*Page extract:*
****

Thus, we see ourselves facing this question: 
are there physical parameters
of a quantum field theory to which we 
have no classical access? In the case
of the Schwinger model this question is 
not usually asked because the value $a=1$
preserves gauge invariance at quantum level, 
providing the easiest approach
to this model. However, all values of $a$ 
seem, at first sight, to define a
healthy theory. In fact, there is an 
equivalence between the Schwinger
model, for any value of $a$ and a theory 
obtained by the addition of an
extra quantum degree of freedom, with 
action given by the Wess-Zumino action 
\cite{faddeev}. In this context, Harada 
and Tsutsui \cite{harada} obtained a
quantum gauge invariant theory for 
{\it any value of the ambiguous parameter}%
, thus showing that an anomalous theory 
can be viewed as a kind of gauge
fixed version of a gauge invariant theory 
with more degrees of freedom.
Harada and Tsutsui's formalism shows that 
a gauge anomaly is not an obstacle
to consistently quantize a field theory, 
at least in two dimensions. This
point of view sugests that there is no 
naturally favoured value for $a$. We
should study this theory for other 
values of $a$ in order to decide if
different values give different physical implications or not.

In a previous work \cite{tiao-cesar}, 
we have noticed that the computation
of correlation functions in nontrivial topology sectors could give a
mathematical criterium to fix the value of 
$a$ for each given sector (except
the trivial one). This has raisen the hope 
that, perhaps with a mix between
physical requirements and mathematical 
skill, one could argue in favour of a
fixed value for $a$. So, we decided 
to face this question in the context of
the Schwinger model, which is very well 
known for $a=1$, and to see if this
value is favoured by arguments other than gauge invariance.

****

*Given entries:*
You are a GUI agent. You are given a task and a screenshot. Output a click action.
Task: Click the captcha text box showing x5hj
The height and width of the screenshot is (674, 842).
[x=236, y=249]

****

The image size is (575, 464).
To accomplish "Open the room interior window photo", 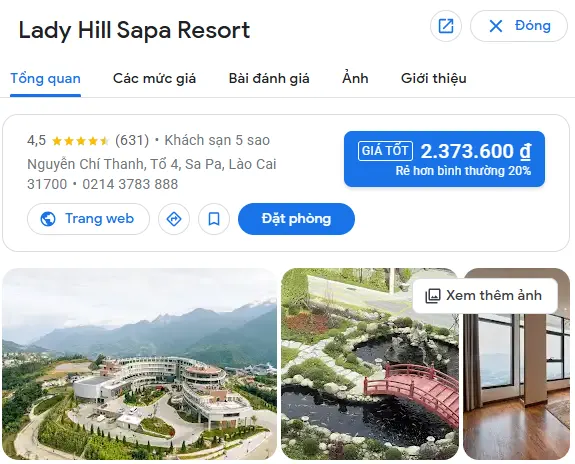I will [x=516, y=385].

****

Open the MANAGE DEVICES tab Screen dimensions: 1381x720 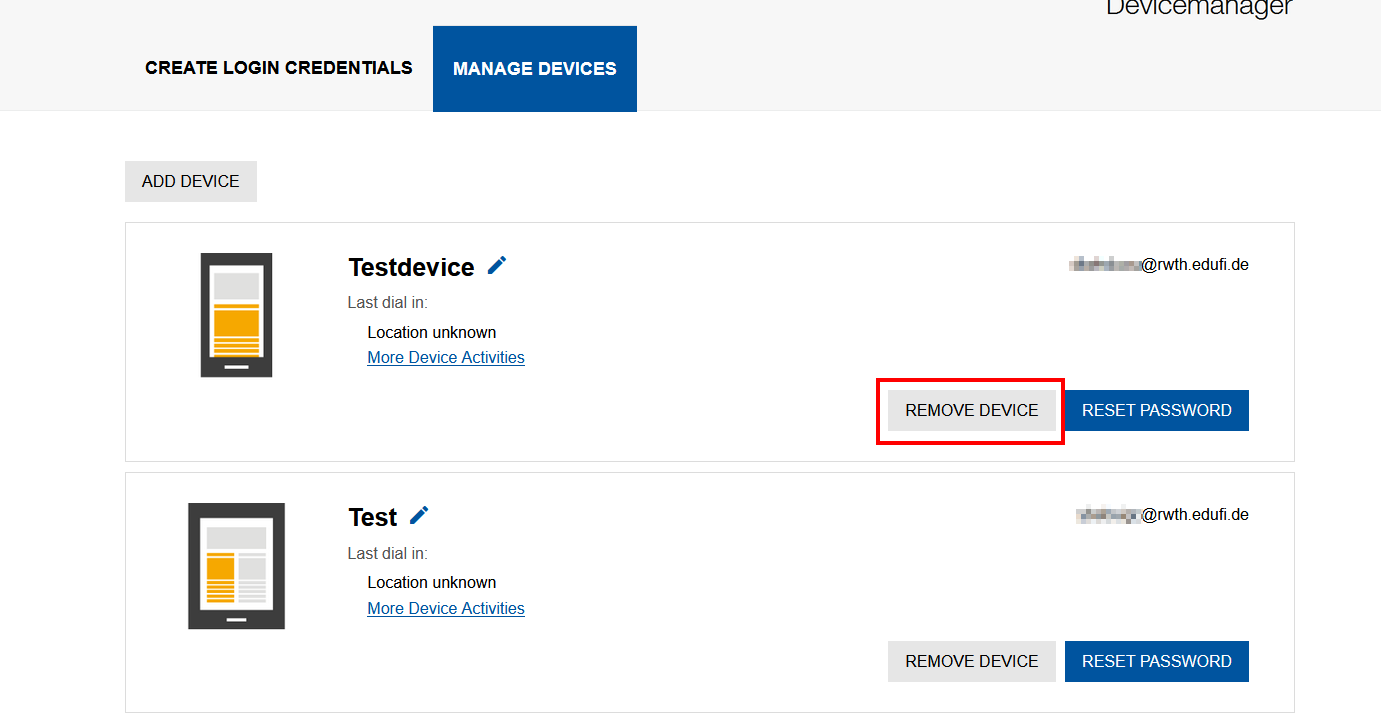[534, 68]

****

*Goals:*
1. In the passage on the Schwinger model, what did Harada and Tsutsui obtain?
2. Summarize the passage on the Schwinger model in two sentences.
3. Write the next paragraph of the passage on the Schwinger model, picking up after its final sentence.
The records are not needed for any of this work.

*Solved problems:*
1. They obtained a quantum gauge invariant theory for any value of the ambiguous parameter.

2. The value $a=1$ is usually chosen because it preserves gauge invariance at the quantum level, but Harada and Tsutsui's formalism shows that a gauge anomaly does not prevent consistent quantization, which suggests no value of $a$ is naturally favored. Since earlier work found that correlation functions in nontrivial topology sectors could give a mathematical criterion for fixing $a$, the authors set out to test whether arguments other than gauge invariance favor $a=1$ in the Schwinger model.

3.
The paper is organized as follows: in 
section 2 we briefly review QED$_2$ in
the general case where the gauge field 
can be given a topological charge; in
section 3 we compute the contributions 
of these nontrivial sectors to
correlation functions with general $a$ 
and give an argument to fix its value
in all these sectors; in section 4 we 
perform the same analysis in the
trivial topology sector and find restrictions, based on physical
requirements, in the range of values that 
$a$ can assume. Finally, in
section 5, we present our conclusions and some remarks.

\section{The model}

We will study quantum electrodynamics 
in two dimensional euclidean space
described by the action functional 
\begin{equation}
\label{lagrangean}S=\int d^2x{\cal L}
\left( A_{\mu},\overline{\psi }, \psi
\right) =\int d^2x\left[ 
\frac 14F_{\mu \nu }F^{\mu \nu }+\overline{ \psi }%
D\psi \right] , 
\end{equation}
where $D$ is the Dirac operator 
\begin{equation}
\label{dirac-operator}D\equiv 
\gamma ^\mu \left( i\partial _\mu +eA_\mu
\right) .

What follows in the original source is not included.